▸ **Given records**:
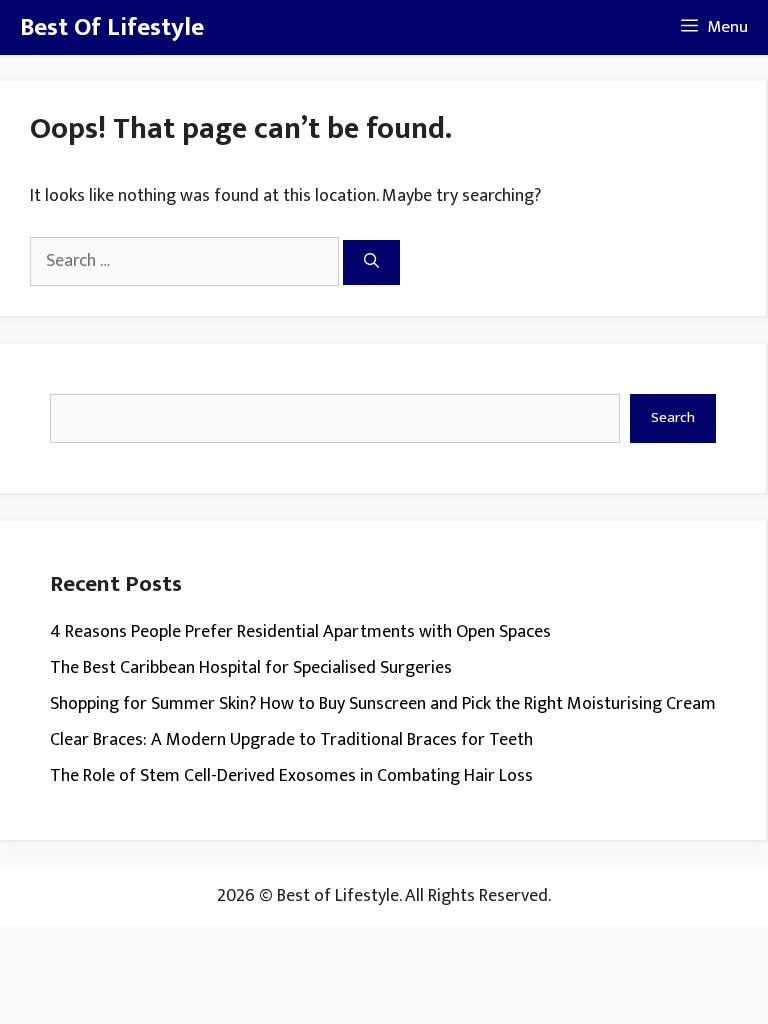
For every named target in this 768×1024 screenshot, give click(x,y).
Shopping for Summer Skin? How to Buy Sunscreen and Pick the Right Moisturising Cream (383, 704)
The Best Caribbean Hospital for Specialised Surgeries (251, 668)
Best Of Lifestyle (112, 27)
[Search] (371, 262)
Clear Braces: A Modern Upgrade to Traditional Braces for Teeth (291, 740)
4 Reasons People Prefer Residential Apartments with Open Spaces (300, 632)
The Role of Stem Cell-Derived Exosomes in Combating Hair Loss (291, 776)
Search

▸ **Exercise prompt**:
Could you filter the entries above for lines holding the string "Best" and copy them?

▸ **Solution**:
The Best Caribbean Hospital for Specialised Surgeries (251, 668)
Best Of Lifestyle (112, 27)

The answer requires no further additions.